▶ Given request:
In the data, rewrite everything from the line containing "Where should I click to: Click the Beschreibung" down to the line containing "Action: 146,393", replacing "Screen dimensions" with "Screen size" and changing nothing else.

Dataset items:
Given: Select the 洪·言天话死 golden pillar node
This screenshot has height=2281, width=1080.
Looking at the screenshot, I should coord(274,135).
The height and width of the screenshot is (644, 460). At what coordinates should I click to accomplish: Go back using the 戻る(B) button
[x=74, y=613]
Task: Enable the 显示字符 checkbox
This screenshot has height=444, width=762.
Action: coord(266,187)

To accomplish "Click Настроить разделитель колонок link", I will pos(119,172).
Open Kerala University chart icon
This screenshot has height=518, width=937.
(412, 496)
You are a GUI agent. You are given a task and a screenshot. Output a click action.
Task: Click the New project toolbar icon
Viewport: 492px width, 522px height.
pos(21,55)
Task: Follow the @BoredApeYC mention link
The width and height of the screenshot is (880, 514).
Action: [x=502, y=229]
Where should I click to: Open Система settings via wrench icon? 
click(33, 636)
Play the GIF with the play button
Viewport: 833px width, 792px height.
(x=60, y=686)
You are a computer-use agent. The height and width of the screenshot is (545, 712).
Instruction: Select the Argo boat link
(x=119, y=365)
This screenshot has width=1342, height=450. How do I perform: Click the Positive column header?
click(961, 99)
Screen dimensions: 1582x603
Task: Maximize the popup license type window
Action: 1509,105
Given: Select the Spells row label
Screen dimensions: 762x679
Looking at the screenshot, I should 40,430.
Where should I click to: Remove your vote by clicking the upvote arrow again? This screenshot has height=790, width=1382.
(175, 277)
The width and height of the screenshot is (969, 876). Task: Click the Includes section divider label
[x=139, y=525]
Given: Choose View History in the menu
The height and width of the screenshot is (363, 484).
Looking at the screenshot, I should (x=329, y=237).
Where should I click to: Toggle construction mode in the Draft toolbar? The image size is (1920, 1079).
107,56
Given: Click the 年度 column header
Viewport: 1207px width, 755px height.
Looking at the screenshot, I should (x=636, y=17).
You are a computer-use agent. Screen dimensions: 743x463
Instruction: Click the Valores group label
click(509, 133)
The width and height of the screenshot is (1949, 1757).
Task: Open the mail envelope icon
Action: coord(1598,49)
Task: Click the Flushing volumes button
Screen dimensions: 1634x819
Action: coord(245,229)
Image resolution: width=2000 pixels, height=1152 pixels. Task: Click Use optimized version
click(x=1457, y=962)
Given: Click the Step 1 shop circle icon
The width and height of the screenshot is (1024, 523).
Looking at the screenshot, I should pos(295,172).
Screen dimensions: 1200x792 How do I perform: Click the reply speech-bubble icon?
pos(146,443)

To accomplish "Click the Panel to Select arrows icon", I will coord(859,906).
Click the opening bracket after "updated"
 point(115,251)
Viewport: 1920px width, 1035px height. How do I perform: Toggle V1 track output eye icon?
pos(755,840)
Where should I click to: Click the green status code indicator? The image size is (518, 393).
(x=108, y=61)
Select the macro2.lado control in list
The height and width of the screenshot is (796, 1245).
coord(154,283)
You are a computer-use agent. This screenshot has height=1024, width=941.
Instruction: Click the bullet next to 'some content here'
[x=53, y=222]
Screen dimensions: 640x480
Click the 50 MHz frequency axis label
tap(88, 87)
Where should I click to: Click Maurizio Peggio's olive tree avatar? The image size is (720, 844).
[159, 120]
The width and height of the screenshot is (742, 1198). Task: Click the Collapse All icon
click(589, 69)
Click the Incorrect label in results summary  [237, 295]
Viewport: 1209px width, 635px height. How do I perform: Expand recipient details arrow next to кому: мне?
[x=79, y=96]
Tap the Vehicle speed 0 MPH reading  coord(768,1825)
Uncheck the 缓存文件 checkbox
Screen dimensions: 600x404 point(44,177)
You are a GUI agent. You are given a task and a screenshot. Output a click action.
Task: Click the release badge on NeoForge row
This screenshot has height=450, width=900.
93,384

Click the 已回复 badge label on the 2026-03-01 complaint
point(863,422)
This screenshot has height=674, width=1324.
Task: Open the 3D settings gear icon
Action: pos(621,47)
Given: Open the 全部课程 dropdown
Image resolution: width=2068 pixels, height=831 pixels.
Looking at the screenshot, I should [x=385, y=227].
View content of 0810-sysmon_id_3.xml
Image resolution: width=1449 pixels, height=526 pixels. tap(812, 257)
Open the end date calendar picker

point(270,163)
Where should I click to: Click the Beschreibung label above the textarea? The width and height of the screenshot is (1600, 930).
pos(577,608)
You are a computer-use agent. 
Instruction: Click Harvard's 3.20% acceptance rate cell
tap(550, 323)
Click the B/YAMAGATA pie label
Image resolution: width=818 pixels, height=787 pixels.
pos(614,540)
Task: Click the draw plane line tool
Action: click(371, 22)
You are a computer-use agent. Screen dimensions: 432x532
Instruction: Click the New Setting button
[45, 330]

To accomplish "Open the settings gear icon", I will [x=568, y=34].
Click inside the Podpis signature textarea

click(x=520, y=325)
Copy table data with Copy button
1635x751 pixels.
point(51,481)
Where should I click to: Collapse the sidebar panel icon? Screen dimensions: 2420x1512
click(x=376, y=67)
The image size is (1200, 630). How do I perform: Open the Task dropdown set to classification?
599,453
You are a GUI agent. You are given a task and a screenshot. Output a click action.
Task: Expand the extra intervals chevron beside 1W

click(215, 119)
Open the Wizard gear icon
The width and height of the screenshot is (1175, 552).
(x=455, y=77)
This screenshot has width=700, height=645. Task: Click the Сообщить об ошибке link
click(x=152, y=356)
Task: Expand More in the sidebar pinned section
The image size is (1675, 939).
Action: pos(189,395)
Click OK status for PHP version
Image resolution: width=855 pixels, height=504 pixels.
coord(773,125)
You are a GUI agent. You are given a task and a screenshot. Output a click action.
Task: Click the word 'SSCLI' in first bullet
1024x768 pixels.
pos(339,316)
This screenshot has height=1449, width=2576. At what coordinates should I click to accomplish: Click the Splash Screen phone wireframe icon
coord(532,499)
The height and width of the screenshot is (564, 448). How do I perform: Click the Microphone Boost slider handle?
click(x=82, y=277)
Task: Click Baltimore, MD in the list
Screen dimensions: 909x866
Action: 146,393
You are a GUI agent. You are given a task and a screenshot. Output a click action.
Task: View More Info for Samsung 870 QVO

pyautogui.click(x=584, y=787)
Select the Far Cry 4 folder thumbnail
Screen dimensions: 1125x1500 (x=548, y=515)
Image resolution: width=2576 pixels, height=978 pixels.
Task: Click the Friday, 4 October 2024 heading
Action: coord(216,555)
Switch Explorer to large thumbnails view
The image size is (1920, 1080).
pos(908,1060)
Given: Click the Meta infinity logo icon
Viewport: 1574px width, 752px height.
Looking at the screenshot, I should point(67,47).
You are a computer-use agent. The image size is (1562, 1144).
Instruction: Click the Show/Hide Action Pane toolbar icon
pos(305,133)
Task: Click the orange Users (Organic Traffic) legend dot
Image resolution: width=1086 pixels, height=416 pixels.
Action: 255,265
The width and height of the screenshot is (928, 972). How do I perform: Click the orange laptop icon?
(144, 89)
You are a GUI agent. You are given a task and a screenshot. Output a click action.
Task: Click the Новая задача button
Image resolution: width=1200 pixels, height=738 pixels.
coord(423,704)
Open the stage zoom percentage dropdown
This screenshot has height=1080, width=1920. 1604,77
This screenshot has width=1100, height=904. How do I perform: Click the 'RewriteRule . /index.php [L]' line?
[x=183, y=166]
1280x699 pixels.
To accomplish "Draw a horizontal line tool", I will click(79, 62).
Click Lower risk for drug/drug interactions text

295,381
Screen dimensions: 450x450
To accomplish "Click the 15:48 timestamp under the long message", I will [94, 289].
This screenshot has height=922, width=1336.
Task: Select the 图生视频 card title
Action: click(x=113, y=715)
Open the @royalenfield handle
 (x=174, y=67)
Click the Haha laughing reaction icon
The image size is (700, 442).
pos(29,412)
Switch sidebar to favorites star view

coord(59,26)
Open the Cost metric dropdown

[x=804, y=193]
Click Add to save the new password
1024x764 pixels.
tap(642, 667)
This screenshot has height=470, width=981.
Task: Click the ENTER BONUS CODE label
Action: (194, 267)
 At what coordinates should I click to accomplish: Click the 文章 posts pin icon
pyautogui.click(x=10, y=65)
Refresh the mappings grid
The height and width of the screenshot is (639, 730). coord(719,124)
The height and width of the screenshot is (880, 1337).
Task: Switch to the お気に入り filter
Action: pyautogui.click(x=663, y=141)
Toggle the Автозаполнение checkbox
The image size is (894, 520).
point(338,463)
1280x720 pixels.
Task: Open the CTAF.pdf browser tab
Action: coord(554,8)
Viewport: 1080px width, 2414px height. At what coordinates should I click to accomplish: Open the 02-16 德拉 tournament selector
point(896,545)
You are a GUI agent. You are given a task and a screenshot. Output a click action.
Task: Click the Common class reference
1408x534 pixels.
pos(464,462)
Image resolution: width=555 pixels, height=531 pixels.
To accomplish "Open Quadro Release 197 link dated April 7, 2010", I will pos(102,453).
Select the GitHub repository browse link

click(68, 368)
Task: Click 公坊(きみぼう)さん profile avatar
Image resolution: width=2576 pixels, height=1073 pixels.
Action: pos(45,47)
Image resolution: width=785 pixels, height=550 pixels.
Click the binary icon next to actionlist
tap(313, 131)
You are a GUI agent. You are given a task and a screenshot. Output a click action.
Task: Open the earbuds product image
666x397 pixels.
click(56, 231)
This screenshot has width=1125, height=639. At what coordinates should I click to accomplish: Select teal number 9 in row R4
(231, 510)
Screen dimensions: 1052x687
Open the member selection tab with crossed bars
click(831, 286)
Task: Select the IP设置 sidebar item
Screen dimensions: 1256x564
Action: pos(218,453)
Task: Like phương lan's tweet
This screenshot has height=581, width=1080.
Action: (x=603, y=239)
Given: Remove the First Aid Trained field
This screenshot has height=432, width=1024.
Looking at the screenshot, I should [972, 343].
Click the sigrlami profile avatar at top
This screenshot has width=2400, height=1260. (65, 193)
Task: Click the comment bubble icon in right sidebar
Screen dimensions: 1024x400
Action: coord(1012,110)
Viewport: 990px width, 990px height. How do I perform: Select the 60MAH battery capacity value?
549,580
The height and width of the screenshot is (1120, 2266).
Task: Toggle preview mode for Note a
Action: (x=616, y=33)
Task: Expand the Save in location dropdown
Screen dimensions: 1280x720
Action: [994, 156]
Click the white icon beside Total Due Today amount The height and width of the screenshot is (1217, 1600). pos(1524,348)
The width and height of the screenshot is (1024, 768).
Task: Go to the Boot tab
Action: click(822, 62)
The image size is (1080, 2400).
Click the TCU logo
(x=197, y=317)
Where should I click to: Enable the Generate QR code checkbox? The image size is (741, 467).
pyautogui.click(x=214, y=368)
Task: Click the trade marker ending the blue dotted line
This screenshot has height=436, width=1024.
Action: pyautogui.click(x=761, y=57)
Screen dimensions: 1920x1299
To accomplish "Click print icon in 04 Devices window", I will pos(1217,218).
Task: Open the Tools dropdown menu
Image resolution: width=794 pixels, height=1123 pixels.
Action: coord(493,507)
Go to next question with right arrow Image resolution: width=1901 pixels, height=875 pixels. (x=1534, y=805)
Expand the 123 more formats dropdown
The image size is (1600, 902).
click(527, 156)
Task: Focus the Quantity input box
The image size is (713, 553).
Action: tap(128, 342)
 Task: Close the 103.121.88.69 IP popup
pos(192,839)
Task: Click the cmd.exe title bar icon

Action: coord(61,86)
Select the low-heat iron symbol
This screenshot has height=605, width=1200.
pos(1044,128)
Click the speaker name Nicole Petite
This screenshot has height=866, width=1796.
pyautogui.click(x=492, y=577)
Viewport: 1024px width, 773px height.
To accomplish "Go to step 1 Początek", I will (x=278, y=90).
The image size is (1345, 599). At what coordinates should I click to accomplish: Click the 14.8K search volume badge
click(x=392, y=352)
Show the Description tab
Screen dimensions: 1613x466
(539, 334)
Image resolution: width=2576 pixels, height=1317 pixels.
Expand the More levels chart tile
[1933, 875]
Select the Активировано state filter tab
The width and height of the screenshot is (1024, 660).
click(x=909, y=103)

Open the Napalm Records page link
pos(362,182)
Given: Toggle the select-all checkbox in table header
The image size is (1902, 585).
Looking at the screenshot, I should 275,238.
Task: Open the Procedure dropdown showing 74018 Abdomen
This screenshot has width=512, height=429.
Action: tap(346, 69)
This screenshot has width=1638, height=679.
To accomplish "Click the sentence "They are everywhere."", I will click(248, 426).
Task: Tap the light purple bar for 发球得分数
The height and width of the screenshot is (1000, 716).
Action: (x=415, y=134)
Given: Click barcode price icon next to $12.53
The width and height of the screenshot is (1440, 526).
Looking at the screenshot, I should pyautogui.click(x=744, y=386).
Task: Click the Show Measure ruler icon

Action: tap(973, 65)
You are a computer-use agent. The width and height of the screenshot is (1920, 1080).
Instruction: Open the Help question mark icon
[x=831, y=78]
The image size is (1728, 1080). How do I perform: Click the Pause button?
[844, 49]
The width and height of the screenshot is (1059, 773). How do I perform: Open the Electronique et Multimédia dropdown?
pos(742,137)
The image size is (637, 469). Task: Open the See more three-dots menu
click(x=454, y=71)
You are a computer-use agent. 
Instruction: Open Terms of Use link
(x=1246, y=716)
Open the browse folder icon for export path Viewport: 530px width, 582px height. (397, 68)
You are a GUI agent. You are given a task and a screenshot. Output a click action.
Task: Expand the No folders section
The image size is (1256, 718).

▶ Full output:
Where should I click to: Click the Beschreibung label above the textarea? The width and height of the screenshot is (1600, 930).
pos(577,608)
You are a computer-use agent. 
Instruction: Click Harvard's 3.20% acceptance rate cell
tap(550, 323)
Click the B/YAMAGATA pie label
Image resolution: width=818 pixels, height=787 pixels.
pos(614,540)
Task: Click the draw plane line tool
Action: click(371, 22)
You are a computer-use agent. Screen size: 432x532
Instruction: Click the New Setting button
[45, 330]

To accomplish "Open the settings gear icon", I will [x=568, y=34].
Click inside the Podpis signature textarea

click(x=520, y=325)
Copy table data with Copy button
1635x751 pixels.
point(51,481)
Where should I click to: Collapse the sidebar panel icon? Screen size: 2420x1512
click(x=376, y=67)
The image size is (1200, 630). How do I perform: Open the Task dropdown set to classification?
599,453
You are a GUI agent. You are given a task and a screenshot. Output a click action.
Task: Expand the extra intervals chevron beside 1W

click(215, 119)
Open the Wizard gear icon
The width and height of the screenshot is (1175, 552).
(x=455, y=77)
This screenshot has width=700, height=645. Task: Click the Сообщить об ошибке link
click(x=152, y=356)
Task: Expand More in the sidebar pinned section
The image size is (1675, 939).
Action: pos(189,395)
Click OK status for PHP version
Image resolution: width=855 pixels, height=504 pixels.
coord(773,125)
You are a GUI agent. You are given a task and a screenshot. Output a click action.
Task: Click the word 'SSCLI' in first bullet
1024x768 pixels.
pos(339,316)
This screenshot has height=1449, width=2576. At what coordinates should I click to accomplish: Click the Splash Screen phone wireframe icon
coord(532,499)
The height and width of the screenshot is (564, 448). How do I perform: Click the Microphone Boost slider handle?
click(x=82, y=277)
Task: Click Baltimore, MD in the list
Screen size: 909x866
Action: 146,393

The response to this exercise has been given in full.